In [1]:
import numpy as np
import pandas as pd
import pickle
import datetime

import seaborn as sns
import os

### Variable Information

In [2]:
## Files of interest
##    - HealthKitSamples
##    - HealthKitActivitySummaries (not using for now)
##    - AppleLocationVisits (not using for now)

In [3]:
## Input Directory
directory = "../cumulative_data_811-910"
h_samples_path = "../daily_data/RK.8D1DBFAD.DJW Thesis_20220626-20220627/HealthKitSamples_20220626-20220627.csv"

In [4]:
## Output Directory
out_dir = "../indv_table_exports/"

In [5]:
## Good Subjects
good_subjects = ['01801252-3a7e-4f5f-8b6d-49e8da3902f3',
                 'd26d4b78-7fcf-488e-b687-2d1c93c47b74',
                 '531d7f6d-b880-4a0b-b467-80005a316f1c']

### Some handy functions

In [20]:
## Convert time from UTC to ET
def fix_date_to_ET(end_date):
    if pd.to_datetime(end_date, format= '%Y-%m-%d', utc=True).tz_convert('US/Eastern').hour < 5:
        return pd.to_datetime(end_date, format= '%Y-%m-%d', utc=True).tz_convert('US/Eastern').date() - datetime.timedelta(days=1)
    else:
        return pd.to_datetime(end_date, format= '%Y-%m-%d', utc=True).tz_convert('US/Eastern').date()

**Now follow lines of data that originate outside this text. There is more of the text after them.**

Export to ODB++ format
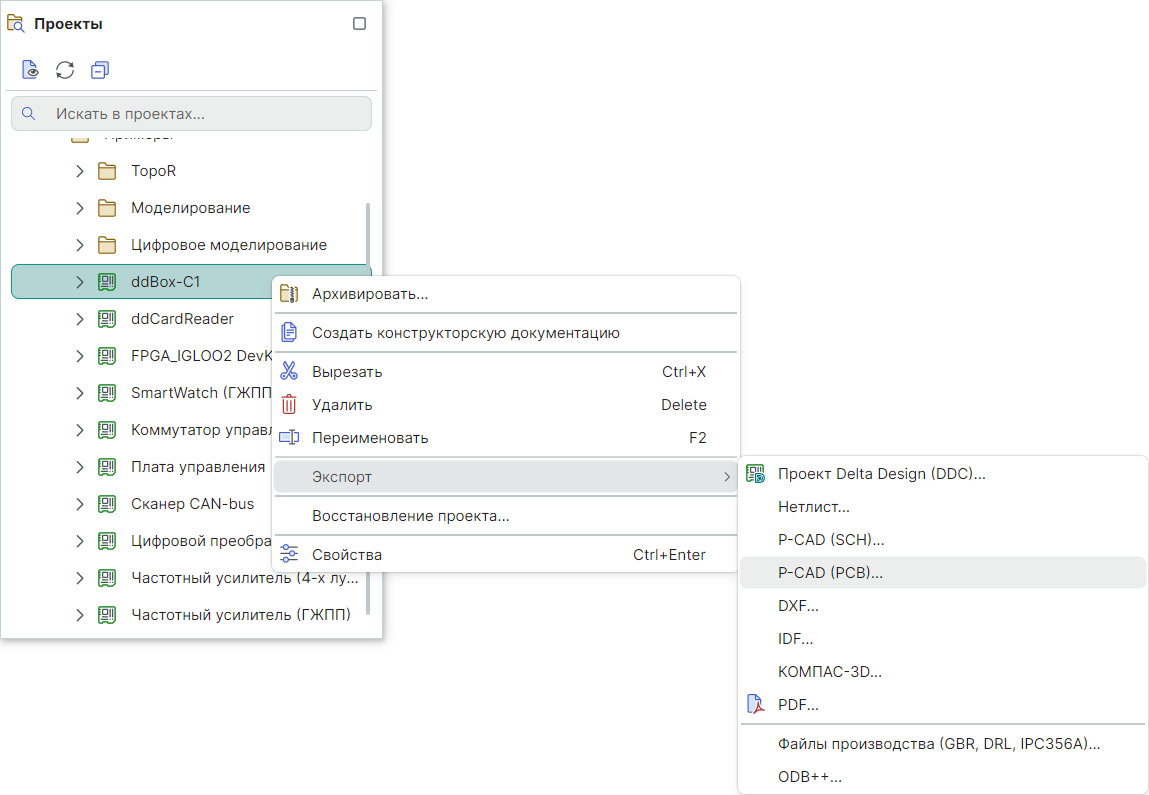1149x795 pixels. coord(809,776)
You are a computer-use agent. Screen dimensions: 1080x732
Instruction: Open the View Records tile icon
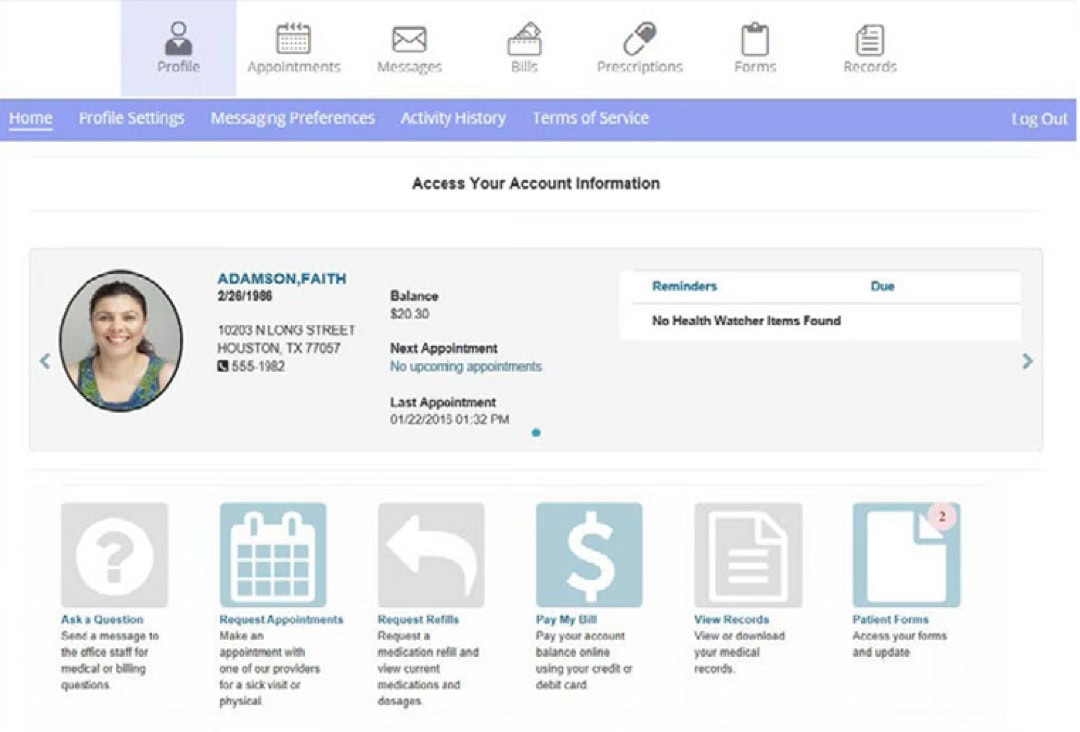pyautogui.click(x=748, y=555)
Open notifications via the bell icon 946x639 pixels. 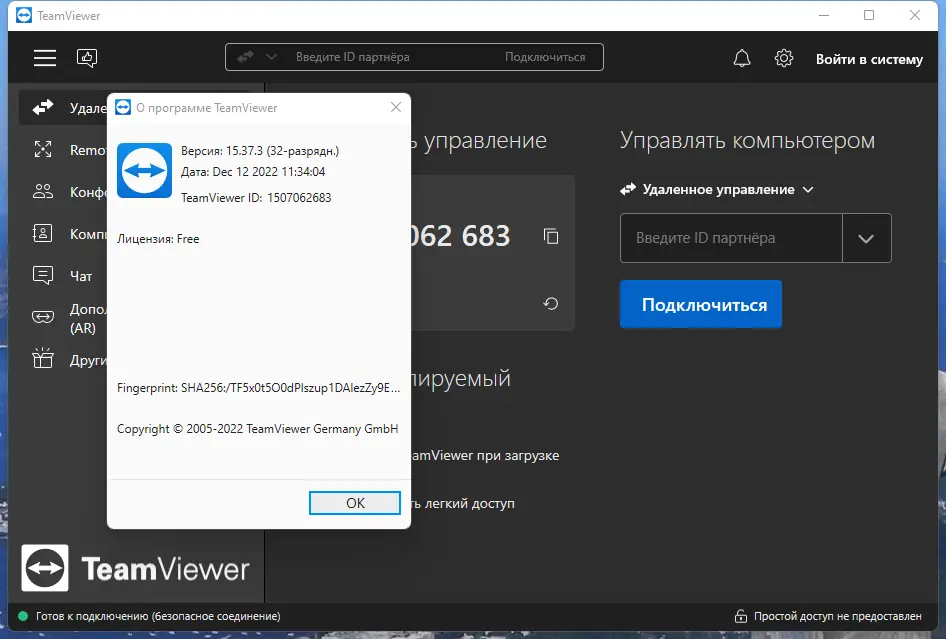pos(742,58)
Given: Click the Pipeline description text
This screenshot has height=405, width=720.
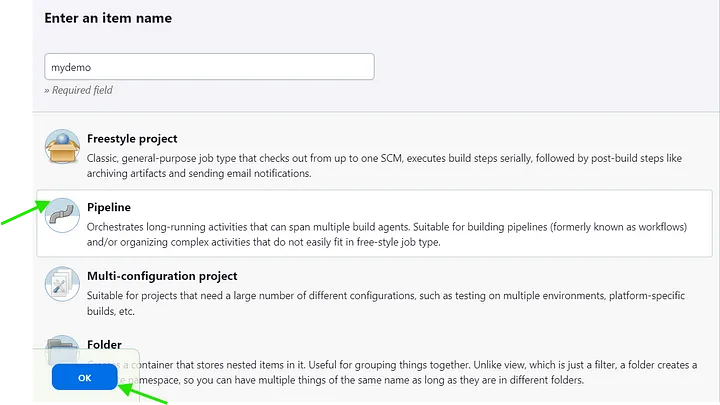Looking at the screenshot, I should coord(387,235).
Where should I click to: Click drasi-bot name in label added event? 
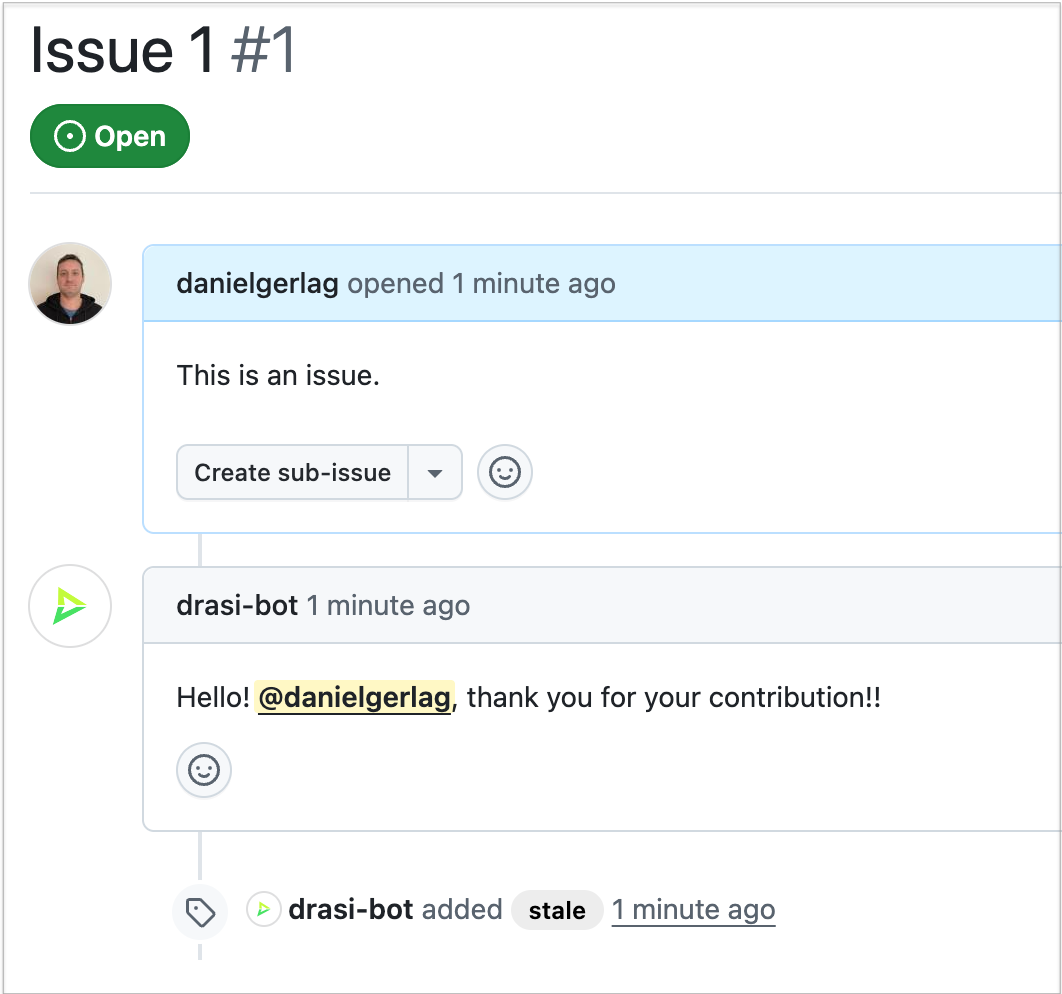point(350,910)
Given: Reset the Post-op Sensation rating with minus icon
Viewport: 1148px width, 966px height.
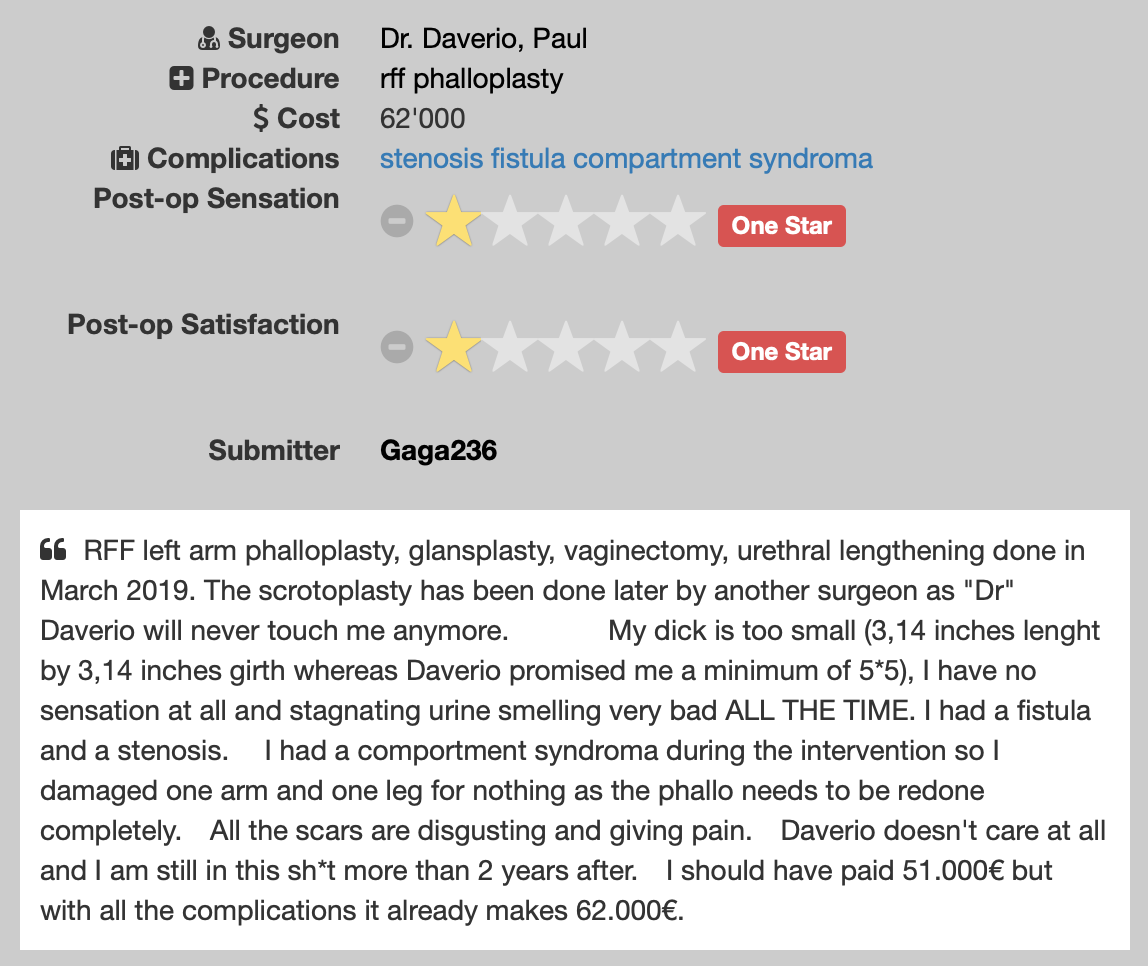Looking at the screenshot, I should 397,222.
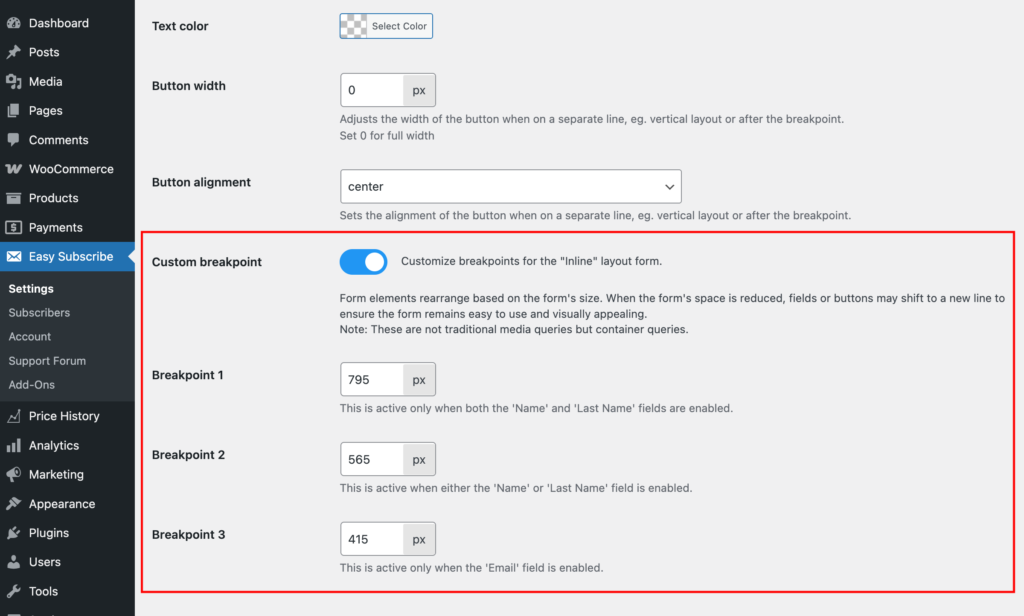Click the Select Color button
1024x616 pixels.
point(399,26)
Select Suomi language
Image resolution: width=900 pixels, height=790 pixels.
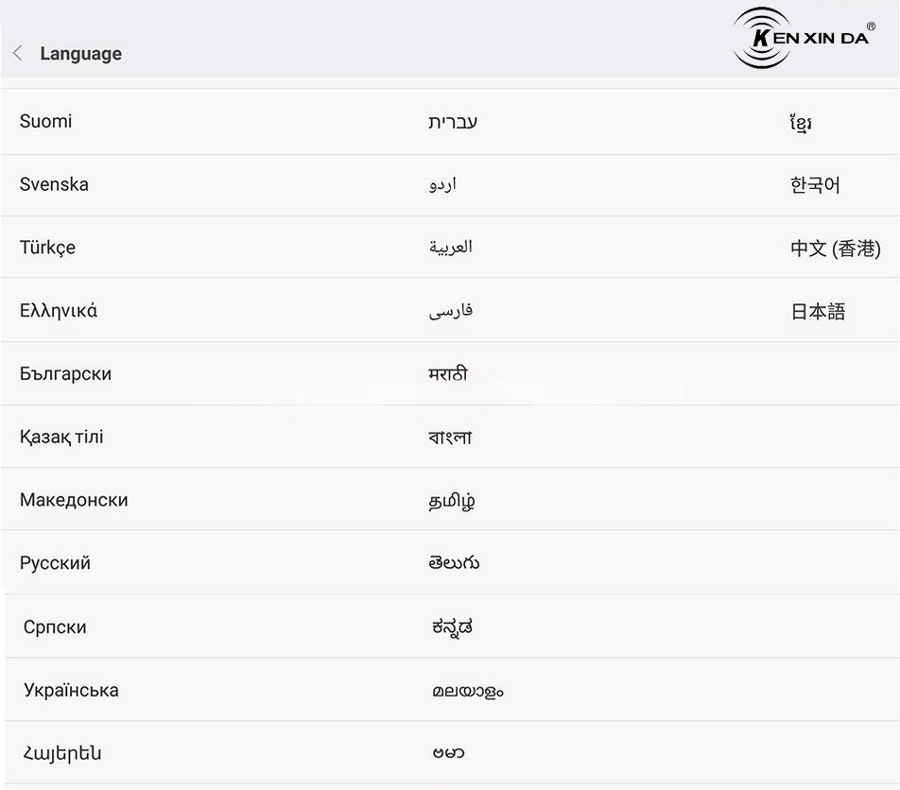46,121
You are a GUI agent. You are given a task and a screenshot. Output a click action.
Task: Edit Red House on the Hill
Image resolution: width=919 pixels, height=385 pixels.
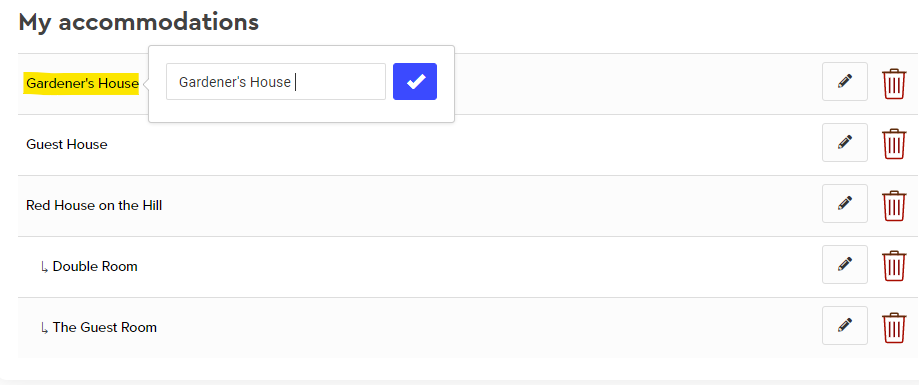[x=845, y=203]
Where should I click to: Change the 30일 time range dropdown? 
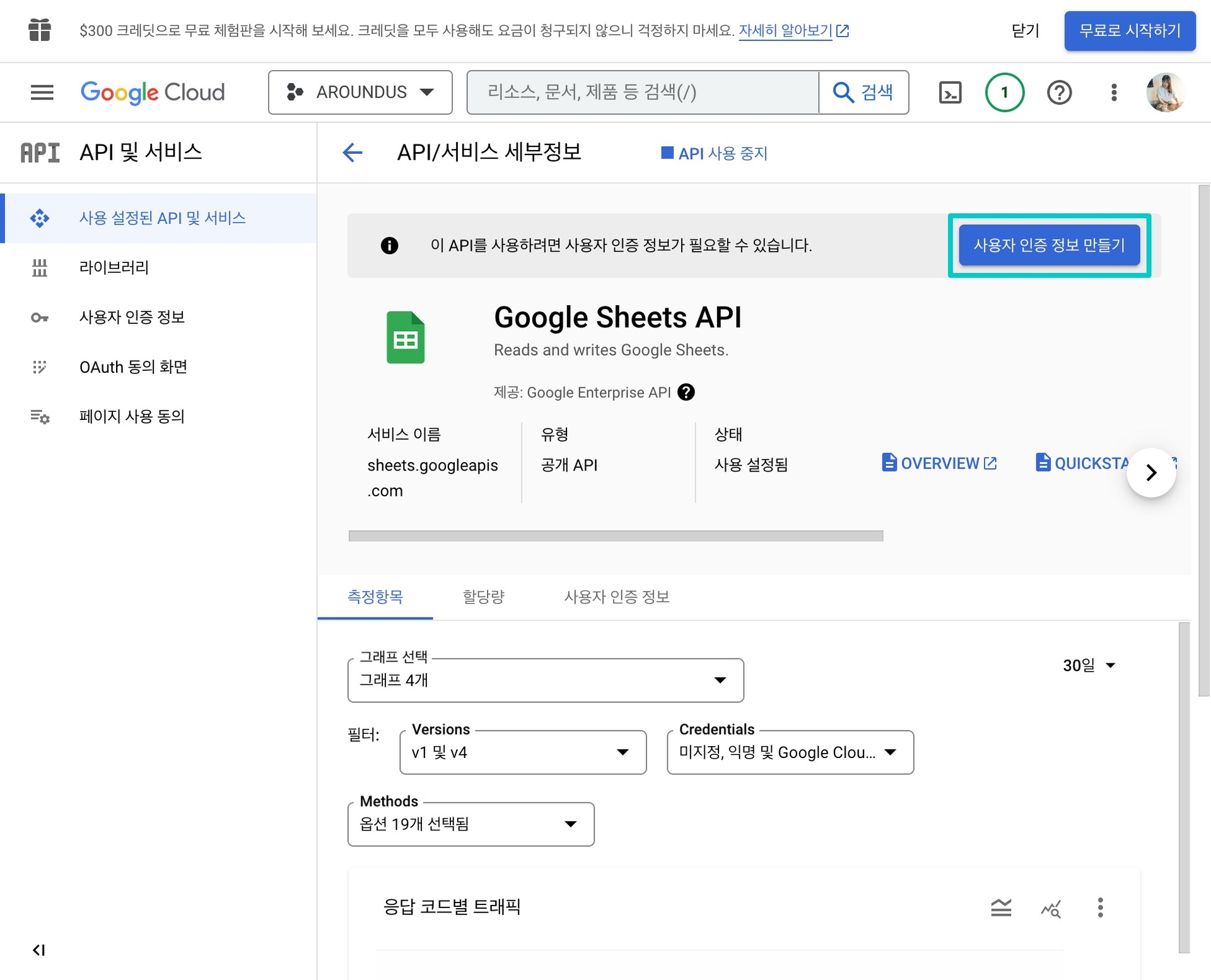[x=1089, y=665]
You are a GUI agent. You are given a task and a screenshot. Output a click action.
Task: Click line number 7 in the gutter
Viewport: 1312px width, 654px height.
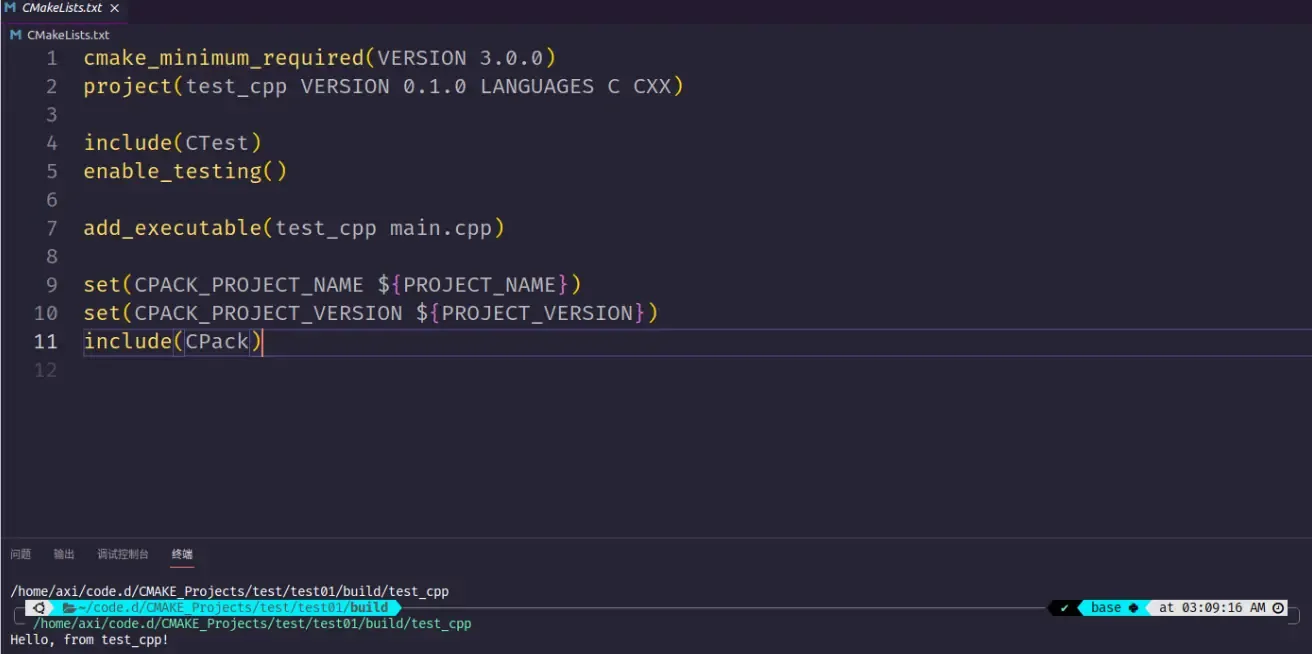pyautogui.click(x=51, y=228)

def fix_columns_by_category(dataframe, categories):
    df = dataframe
    for item in categories:
        if item not in df.columns.to_list():
            df[item] = 'NaN'
    return df

def pivot_df(dataframe, pos: list, col, val):
    df = dataframe
    df = df.pivot_table(index=pos,
                    columns=col, 
                    values=val).reset_index()
    return df
    
def get_sleep_df(dataframe):
    df_sleep = dataframe
    df_sleep = df_sleep.loc[df_sleep.Type.isin(['SleepAnalysisInterval'])].reset_index(drop=True)

    # Add date column
    df_sleep['SleepDay'] = df_sleep.apply(lambda x: fix_date_to_ET(x.Date), axis=1)
    
    # Calculate and append sleep duration to df
    # Will calculate the duration of each InBed and Asleep Value
    df_sleep['Duration'] = 0
    for i in range(len(df_sleep)):
        m = datetime.datetime.fromisoformat(df_sleep.loc[0, 'Date'])
        n = datetime.datetime.fromisoformat(df_sleep.loc[0, 'StartDate'])
        df_sleep.loc[i, 'Duration'] = (m - n)/60;
    
    # Get sum for each value (InBed, Asleep) for each participant for each SLEEP day
    df_sleep = pd.DataFrame(df_sleep.groupby(['SleepDay','ParticipantIdentifier', 'Value'])['Duration'].sum()).reset_index()
    
    # Make separate columns for InBed and Asleep values
    indices = ['SleepDay', 'ParticipantIdentifier']
    df_sleep = pivot_df(df_sleep, indices, "Value", "Duration")
    
    # Get rid of index name (set to "Value")
    df_sleep.columns.name = None

    # Rename columns for clarity
    df_sleep.rename(columns={'SleepDay': 'StudyDay','Asleep': 'Passive_Asleep','InBed' : 'Passive_InBed'}, inplace=True)
    df_sleep = fix_columns_by_category(df_sleep, ['Passive_Asleep', 'Passive_InBed'])
    
    return df_sleep

def get_heart_rate_df(dataframe, categories):
    df = dataframe
    df_heart = df.loc[df.Type.isin(categories)].reset_index(drop=True)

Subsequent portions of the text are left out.